WORK TASK → Word for word, return each entry that follows, with every image removed.

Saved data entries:
━━━━━━

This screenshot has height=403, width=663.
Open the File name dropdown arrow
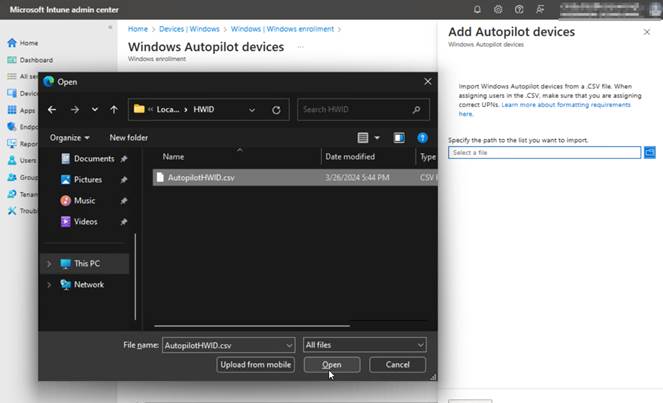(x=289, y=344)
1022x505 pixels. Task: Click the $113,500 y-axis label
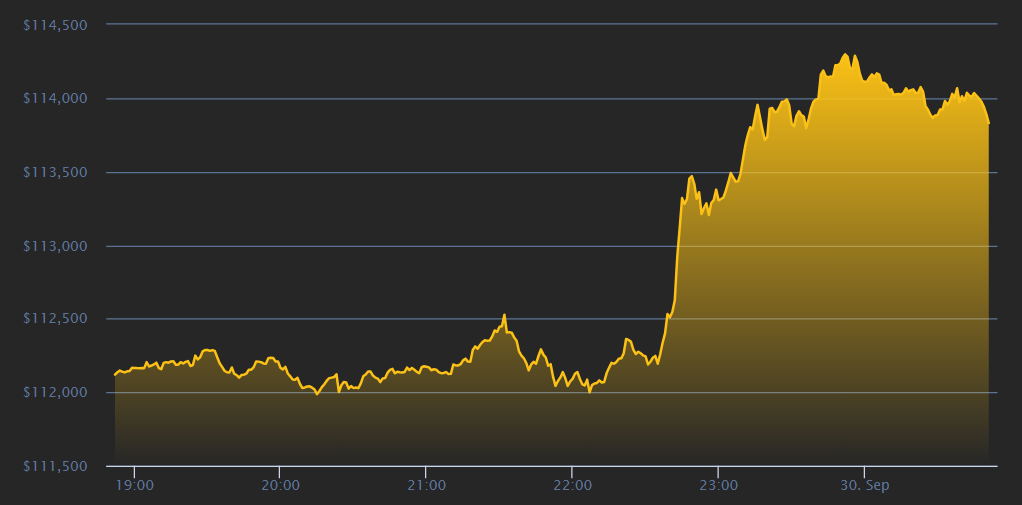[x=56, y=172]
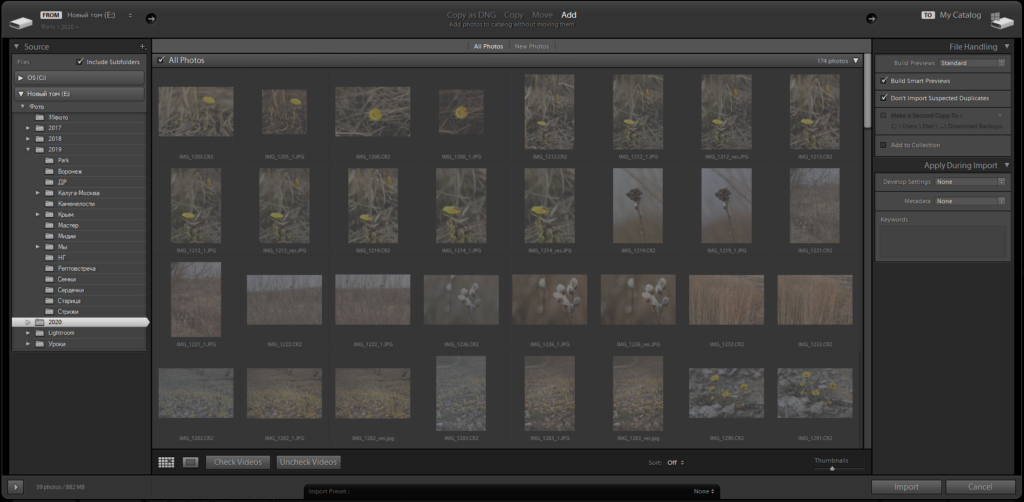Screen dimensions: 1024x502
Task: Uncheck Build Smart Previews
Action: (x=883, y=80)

━━━━━━

RESULT →
This screenshot has height=403, width=663.
Open the File name dropdown arrow
(x=289, y=344)
1022x505 pixels. Task: Click the $113,500 y-axis label
[x=56, y=172]
Screen dimensions: 1024x502
Task: Uncheck Build Smart Previews
Action: (x=883, y=80)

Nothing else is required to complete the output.